I love to add elements of strange to my stories because I like the surprise.
As a reader myself, I love to find books that are impossible to predict or push the envelope just a hair too much.
As for Posies, we have both a flood that consumes the world Biblical-style, and mysterious kraken-like monsters (called posies) that haunt these new waters.
But despite the fantastical elements, the book’s focus centers on trauma and how that filters everything we do, no matter how far in the past it may seem.
What should readers know about Thea?
Thea is angry, but more importantly, she is very lonely and very sad. Most of her life choices revolve around being lonely and not wanting to admit it.
How does living in a desert impact your writing?
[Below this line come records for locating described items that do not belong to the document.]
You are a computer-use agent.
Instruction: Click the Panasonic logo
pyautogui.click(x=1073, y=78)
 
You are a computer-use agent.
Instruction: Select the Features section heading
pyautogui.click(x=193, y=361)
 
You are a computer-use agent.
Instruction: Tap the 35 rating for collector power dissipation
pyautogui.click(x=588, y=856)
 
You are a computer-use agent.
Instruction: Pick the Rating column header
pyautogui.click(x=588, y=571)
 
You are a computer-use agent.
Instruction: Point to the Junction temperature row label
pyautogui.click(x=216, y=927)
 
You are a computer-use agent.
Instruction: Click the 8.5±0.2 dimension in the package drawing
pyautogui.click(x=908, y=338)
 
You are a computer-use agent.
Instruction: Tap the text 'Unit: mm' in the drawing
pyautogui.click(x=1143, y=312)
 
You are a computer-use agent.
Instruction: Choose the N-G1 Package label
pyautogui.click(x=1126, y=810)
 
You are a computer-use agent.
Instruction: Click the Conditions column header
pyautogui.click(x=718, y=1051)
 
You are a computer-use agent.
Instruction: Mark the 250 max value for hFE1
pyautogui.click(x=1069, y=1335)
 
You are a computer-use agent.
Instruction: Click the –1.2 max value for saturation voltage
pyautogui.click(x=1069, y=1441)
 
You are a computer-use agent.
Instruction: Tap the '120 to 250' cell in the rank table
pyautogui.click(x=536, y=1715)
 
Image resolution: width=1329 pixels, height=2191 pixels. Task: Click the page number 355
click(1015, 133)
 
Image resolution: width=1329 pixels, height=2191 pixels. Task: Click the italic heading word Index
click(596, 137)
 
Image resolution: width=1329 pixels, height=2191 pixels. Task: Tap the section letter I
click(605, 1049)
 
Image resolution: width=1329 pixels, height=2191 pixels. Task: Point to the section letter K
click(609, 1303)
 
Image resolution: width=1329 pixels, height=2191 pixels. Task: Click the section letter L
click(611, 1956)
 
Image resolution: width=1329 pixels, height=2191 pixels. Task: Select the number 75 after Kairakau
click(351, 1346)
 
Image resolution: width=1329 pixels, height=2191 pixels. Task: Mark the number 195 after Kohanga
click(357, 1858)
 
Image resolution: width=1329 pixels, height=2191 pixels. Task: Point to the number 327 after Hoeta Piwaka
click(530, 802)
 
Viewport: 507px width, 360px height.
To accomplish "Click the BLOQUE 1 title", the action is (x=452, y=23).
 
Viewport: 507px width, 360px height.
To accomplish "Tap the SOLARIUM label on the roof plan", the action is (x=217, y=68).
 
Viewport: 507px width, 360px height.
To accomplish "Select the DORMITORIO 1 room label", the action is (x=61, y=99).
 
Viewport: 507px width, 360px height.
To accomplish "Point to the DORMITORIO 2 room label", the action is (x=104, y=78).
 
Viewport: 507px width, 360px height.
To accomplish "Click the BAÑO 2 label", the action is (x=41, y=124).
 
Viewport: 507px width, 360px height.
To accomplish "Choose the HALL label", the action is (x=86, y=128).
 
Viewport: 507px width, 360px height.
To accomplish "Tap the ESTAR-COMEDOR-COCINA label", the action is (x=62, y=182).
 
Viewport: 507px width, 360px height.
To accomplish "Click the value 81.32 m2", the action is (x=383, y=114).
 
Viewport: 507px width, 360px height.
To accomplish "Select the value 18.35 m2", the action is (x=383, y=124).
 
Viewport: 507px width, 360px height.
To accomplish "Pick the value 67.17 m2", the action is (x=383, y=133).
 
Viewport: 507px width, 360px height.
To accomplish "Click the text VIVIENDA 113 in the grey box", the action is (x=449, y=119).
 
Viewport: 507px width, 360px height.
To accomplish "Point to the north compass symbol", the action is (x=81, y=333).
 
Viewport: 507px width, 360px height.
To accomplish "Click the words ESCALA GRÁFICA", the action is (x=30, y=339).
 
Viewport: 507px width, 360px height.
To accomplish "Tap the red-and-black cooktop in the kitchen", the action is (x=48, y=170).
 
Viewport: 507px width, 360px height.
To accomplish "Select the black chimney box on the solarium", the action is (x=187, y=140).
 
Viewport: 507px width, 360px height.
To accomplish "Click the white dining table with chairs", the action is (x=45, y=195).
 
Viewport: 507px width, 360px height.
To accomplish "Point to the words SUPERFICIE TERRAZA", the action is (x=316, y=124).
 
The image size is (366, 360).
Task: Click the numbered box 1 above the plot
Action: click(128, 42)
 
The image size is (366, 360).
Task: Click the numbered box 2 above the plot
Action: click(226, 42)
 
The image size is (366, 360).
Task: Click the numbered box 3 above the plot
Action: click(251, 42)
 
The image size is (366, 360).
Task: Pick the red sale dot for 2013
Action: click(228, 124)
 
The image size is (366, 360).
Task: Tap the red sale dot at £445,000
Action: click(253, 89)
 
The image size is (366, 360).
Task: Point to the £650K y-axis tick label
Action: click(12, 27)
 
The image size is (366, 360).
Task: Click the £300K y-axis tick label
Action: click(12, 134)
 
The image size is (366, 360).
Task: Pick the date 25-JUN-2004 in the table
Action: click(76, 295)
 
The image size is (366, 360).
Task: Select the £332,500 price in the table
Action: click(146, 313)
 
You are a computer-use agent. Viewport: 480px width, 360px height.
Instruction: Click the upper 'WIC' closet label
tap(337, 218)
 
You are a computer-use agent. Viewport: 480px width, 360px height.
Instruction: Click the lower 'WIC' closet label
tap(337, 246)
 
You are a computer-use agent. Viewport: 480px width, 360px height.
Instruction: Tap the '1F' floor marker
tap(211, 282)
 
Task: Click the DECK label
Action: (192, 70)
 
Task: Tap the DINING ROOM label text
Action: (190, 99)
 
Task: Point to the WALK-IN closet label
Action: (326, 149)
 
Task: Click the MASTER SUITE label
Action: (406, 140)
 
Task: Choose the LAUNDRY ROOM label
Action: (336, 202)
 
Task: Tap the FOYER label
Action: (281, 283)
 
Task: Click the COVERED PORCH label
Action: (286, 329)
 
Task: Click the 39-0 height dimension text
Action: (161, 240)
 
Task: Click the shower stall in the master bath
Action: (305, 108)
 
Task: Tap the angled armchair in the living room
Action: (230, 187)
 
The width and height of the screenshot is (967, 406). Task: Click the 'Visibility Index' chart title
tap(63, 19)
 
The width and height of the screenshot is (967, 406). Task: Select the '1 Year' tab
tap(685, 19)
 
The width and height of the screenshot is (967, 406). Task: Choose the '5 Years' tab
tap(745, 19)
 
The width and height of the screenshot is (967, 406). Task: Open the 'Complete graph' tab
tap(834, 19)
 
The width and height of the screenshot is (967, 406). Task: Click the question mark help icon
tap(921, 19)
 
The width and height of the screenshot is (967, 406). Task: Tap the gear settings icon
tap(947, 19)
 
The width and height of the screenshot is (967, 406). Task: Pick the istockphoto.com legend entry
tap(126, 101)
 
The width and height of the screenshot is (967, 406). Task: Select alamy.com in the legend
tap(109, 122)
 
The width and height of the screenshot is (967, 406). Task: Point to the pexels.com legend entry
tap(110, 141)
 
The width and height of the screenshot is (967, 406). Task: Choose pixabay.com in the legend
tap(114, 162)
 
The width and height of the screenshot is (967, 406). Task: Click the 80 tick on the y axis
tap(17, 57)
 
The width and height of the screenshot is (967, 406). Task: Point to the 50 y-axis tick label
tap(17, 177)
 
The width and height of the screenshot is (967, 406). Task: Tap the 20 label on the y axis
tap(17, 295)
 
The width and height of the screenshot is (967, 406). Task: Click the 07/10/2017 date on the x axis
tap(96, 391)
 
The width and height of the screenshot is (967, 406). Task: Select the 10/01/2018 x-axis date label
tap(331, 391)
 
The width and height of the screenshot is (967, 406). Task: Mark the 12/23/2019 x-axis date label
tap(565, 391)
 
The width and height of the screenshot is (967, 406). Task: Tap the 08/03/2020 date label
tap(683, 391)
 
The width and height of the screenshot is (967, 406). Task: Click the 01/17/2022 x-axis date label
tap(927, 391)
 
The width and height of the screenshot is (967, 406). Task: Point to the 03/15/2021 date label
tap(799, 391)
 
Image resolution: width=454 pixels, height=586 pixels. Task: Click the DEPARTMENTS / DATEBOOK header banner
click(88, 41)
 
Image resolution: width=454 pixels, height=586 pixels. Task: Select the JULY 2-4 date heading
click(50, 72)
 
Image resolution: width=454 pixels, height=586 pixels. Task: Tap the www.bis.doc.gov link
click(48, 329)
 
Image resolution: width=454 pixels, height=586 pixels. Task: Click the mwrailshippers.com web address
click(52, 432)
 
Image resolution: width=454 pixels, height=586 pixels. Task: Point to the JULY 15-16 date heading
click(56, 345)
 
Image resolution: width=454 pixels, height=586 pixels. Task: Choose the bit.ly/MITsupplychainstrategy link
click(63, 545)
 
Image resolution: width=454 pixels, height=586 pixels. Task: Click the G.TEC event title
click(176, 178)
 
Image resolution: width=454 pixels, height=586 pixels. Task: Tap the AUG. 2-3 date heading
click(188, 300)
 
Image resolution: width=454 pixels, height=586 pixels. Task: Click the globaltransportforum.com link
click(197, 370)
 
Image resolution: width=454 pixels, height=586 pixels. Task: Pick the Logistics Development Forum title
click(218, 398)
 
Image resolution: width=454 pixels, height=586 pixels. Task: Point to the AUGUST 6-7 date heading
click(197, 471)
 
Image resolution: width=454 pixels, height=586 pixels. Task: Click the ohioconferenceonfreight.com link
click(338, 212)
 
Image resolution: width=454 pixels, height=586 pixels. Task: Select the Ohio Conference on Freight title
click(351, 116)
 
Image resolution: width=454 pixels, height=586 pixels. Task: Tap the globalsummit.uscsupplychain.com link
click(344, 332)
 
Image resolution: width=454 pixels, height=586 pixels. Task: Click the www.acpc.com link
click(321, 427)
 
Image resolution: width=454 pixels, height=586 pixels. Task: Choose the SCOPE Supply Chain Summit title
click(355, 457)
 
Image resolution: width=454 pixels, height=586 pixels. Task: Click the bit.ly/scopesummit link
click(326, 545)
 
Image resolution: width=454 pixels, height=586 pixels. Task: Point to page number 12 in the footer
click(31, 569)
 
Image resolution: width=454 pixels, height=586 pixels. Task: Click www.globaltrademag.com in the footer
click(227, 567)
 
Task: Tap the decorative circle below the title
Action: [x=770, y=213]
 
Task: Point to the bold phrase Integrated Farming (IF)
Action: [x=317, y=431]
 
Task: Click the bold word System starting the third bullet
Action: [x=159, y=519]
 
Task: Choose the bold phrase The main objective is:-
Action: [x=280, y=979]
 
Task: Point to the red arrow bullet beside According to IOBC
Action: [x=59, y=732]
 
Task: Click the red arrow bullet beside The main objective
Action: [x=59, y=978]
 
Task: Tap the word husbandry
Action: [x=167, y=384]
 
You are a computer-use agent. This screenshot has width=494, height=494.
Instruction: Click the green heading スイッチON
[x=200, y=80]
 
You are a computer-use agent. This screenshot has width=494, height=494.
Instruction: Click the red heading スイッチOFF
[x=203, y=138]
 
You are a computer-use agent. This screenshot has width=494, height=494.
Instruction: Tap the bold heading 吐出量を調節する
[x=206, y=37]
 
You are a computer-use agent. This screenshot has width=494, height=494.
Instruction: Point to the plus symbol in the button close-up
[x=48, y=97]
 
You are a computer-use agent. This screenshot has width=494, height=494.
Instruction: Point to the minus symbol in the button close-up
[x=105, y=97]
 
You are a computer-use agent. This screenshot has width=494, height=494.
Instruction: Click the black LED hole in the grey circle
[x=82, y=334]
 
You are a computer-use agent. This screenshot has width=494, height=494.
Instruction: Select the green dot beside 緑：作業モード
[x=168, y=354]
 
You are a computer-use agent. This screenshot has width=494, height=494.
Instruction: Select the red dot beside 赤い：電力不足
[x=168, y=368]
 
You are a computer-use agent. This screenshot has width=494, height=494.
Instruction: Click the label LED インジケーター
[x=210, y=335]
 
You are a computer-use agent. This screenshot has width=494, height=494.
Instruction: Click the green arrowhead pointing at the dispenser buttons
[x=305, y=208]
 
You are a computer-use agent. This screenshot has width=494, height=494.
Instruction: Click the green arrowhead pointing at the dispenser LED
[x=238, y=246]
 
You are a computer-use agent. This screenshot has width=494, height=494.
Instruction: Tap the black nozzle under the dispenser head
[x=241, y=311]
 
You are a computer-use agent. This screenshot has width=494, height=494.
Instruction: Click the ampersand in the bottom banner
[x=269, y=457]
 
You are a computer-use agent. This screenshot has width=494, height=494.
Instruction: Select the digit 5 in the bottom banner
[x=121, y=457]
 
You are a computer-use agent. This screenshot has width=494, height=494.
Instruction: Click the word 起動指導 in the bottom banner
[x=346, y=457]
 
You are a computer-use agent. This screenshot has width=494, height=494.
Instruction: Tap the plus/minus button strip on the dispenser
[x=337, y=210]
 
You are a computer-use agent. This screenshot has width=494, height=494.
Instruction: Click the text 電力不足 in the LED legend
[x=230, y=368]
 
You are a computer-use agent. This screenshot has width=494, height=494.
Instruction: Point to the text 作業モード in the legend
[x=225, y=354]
For one, nearly every character I create lives in the desert.
That might be because it’s easy, but I also really love living in the desert myself. It’s the very definition of speculative when you think about it. The summer temps here can reach 120 degrees Fahrenheit. It’s hot and brutal and lacking in the one element all life needs to thrive—water.
And yet the desert is exploding with all sorts of resilient life, from insects to reptiles to coyotes and hawks and cougars. And our plant life is so diverse and so pretty when it blooms in the spring.
It’s surprising, which I love, and I can’t imagine living anywhere else.
Tell us about your writing process:
I am a slow writer.
So very slow.
I also don’t outline, so my initial drafts are generally a meandering mess. I tend to have a new book ready every two years, which I suppose isn’t as slow as it feels in the grand scheme of things, but it sometimes feels like pulling teeth when I’m in the middle of it.
My writing philosophy is to wing it and see what happens.
“I’ve never felt so exposed with something I have written, and it terrifies me.” —Tiffany Meuret
What are you working on now?
I’m working on a novel about a middle-aged mother whose reflections are trying to ‘talk’ to her.
I’m drafting it now (almost done—woohoo!), but it has been quite an ordeal thus far.
It’s the most difficult book I have ever written in my life, probably because it hits very close to my own heart.
I’ve never felt so exposed with something I have written, and it terrifies me.
Words of Wisdom for Aspiring Writers:
Don’t write for a market, write for you.
Your love of writing is what will carry you through the slog that is the publishing industry.
Also, look for writers in the same space as you—they will be your writer crew that you can vent to, mourn with, and celebrate. They are vital!
Excellent advice Tiffany!
Author Pet Corner!
Zeus the chiweenie. He’s my little shadow and just as neurotic as I am. He also serves looks on the regular and has far too much attitude for such a tiny body.
Blue the chihuahua/min pin. He is perpetually nervous of anything that moves too fast or is too loud, and yet he will curl up against your chest for pets as if his life depends on it. He’s the sweetest little thing that ever existed.
Bowser the sulcate tortoise. We *think* she is female, but didn’t know that when we got her as a hatchling. She is rude beyond all belief, which endears her to me more than I care to admit, and is also keen to scratch at the back door like a dog when she wants food.